Hong Kong and China equities are mixed today, with Hong Kong markets again outperforming mainland stocks with the HSI has outperforming the CSI300 by 7.64% over the past month. China has announced they may support Telsa self-driving taxi trails, which have help local self driving technology shares, while sporting good manufacturing stocks also jumped after a report that the government will look at policies to promote the upgrade of sports equipment in the country.

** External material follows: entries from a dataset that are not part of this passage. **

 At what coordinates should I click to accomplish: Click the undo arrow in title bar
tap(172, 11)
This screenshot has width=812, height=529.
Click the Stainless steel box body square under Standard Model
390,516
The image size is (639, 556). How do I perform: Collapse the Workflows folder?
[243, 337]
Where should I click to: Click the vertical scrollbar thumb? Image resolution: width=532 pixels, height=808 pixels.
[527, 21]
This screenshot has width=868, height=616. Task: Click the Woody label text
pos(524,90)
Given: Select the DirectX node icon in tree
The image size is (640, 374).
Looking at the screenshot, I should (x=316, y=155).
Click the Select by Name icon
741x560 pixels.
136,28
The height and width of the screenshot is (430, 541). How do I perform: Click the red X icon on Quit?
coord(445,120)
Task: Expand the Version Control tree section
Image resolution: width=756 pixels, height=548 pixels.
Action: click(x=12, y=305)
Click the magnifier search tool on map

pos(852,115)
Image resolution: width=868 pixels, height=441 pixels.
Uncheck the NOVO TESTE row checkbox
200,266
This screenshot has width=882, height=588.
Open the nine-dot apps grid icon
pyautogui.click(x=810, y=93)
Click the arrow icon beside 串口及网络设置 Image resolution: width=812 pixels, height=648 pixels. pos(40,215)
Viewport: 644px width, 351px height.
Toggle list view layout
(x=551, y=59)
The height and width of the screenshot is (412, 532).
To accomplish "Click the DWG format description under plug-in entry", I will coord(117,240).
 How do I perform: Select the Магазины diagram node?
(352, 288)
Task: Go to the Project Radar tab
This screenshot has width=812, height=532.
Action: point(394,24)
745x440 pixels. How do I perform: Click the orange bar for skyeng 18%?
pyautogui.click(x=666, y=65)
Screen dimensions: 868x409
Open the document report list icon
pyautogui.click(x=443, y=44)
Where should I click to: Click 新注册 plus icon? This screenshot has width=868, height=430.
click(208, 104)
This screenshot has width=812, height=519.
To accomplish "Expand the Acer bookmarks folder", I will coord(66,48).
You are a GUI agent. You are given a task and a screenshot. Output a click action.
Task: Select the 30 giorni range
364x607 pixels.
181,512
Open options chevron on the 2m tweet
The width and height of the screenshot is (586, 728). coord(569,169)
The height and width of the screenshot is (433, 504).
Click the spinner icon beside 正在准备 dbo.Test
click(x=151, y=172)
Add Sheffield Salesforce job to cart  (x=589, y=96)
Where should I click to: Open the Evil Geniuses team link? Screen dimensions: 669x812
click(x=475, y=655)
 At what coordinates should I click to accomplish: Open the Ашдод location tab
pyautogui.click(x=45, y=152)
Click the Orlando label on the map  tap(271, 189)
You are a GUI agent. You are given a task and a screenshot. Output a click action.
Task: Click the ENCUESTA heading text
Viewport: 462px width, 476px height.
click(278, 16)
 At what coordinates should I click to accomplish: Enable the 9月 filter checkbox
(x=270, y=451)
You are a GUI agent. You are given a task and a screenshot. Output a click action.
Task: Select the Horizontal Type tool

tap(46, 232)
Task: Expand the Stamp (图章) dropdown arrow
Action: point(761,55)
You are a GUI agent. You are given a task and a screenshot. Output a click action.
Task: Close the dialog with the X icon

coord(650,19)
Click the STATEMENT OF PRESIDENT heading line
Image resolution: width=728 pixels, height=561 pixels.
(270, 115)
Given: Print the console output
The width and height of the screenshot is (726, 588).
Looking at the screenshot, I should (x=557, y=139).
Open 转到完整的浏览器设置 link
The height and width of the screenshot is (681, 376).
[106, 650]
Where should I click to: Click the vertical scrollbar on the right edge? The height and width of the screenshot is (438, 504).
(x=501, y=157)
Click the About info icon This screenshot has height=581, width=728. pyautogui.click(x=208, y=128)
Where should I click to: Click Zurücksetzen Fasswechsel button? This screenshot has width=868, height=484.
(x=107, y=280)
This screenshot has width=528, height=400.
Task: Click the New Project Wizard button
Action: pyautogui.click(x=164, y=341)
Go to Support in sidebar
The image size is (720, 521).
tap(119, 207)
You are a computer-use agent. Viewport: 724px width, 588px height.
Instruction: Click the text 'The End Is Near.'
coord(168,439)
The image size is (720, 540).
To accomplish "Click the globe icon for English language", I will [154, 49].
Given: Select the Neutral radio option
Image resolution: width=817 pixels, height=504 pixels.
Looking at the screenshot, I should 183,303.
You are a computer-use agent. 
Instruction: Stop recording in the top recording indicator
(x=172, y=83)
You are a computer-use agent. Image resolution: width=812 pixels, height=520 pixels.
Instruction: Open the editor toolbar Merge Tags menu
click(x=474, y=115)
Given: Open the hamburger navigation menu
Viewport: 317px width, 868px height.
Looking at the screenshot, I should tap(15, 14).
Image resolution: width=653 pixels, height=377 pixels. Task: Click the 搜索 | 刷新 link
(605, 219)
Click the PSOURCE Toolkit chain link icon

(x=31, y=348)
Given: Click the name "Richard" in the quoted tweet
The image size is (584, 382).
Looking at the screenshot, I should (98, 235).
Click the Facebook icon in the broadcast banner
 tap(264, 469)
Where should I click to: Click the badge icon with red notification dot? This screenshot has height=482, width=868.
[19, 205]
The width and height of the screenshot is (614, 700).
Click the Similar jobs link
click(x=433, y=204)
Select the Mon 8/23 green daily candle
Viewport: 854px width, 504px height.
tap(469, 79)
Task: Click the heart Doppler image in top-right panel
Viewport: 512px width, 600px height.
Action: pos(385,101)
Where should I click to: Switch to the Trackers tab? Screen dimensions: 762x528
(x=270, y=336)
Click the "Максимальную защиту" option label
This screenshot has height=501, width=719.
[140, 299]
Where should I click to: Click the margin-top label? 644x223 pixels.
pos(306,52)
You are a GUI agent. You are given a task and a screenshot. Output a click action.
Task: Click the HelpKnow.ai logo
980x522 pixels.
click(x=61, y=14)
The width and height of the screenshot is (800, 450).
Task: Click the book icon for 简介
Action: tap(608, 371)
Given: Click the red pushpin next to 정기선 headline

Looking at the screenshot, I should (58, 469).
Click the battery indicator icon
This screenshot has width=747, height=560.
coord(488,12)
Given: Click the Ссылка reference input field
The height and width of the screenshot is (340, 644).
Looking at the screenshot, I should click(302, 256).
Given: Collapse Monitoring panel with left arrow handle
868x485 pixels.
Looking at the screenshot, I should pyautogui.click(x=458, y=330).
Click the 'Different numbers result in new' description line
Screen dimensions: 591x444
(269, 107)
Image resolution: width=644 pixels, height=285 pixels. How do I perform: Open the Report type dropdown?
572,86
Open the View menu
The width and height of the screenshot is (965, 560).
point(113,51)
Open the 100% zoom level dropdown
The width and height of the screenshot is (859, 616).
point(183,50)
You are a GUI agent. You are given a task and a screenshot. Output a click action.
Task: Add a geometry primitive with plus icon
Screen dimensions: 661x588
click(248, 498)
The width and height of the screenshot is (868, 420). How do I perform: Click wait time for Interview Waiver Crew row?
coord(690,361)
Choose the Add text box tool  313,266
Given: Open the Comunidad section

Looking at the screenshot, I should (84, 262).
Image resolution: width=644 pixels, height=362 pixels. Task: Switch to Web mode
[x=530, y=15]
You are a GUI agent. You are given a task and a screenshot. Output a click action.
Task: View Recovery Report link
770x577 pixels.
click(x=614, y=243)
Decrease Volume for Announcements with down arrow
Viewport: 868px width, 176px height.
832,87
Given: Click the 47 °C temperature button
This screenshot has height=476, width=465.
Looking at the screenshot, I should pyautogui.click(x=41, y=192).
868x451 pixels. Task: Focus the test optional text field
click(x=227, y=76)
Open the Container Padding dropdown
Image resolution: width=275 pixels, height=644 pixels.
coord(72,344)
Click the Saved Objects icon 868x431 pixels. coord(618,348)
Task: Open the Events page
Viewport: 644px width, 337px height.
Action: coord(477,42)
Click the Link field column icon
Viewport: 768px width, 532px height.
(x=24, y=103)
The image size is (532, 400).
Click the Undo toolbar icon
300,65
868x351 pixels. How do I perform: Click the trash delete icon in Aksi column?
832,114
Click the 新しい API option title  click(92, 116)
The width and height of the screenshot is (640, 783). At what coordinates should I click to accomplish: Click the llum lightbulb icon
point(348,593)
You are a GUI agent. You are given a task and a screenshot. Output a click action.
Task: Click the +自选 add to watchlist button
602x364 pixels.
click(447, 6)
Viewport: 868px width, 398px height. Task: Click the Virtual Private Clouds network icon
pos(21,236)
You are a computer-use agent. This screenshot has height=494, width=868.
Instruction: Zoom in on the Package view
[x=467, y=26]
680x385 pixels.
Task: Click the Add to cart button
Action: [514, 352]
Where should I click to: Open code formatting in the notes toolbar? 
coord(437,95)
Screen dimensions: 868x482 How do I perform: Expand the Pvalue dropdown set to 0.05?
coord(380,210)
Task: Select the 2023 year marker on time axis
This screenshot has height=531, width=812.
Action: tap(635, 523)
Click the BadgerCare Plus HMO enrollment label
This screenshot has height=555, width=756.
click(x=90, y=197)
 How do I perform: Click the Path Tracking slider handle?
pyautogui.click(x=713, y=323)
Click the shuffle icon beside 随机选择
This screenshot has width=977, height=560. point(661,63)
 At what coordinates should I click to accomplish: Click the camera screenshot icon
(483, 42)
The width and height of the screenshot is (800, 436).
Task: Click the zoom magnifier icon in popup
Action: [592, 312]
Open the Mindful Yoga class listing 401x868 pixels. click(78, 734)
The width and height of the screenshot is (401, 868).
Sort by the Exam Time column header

  • Hong Kong equities are mixed today the HSTech Index is up 0.25% after falling over 2% on Tuesday, the index is still in bull market territory after climbing 22% from recent lows. The Mainland Property Index is down just over 3% today, and is now trading back below the 200-day EMA, while the wider the HSI is down 0.10%. China onshore markets are outperforming today with the CSI300 down 0.85% although we still hold above the important 200-day EMA, while small-cap indices the CSI1000 and CSI2000 are both down about 1.20%, and the ChiNext down 1%
  • China Northbound saw a -2.12b yuan outflow on Tuesday. Equity flow momentum however remains strong in the short-term with the 5-day average at 6.38b, well above the 20-day average at 0.745b and the 100-day average at 0.75b yuan.
  • In the property space, China Vanke has put a commercial project in Shenzhen up for sale, with bidding starting at approximately 2.24 billion yuan. This move is part of Vanke's strategy to divest from non-core investments due to significant industry changes, despite expressing optimism about Shenzhen's development. Earlier this week Shenzhen relaxed home buying rules, however some analysts believe these measures in may not significantly bolster market confidence. These policies aim to reduce housing inventories in non-core areas but are perceived as less aggressive compared to measures implemented by other cities. Market expectations included stronger actions such as relaxed tax treatments and eased homebuying restrictions in Shenzhen's core areas, which were not realized.
  • Analysts suggest that China might lower the Reserve Requirement Ratio (RRR) for banks this quarter to inject medium-term liquidity and bolster the economy. With anticipated increases in government and policy bank debt issuance in the second and third quarters, such a move could help mitigate potential liquidity shocks.
  • Looking forward, the calendar is light on Today with China Trade Balance due out tomorrow.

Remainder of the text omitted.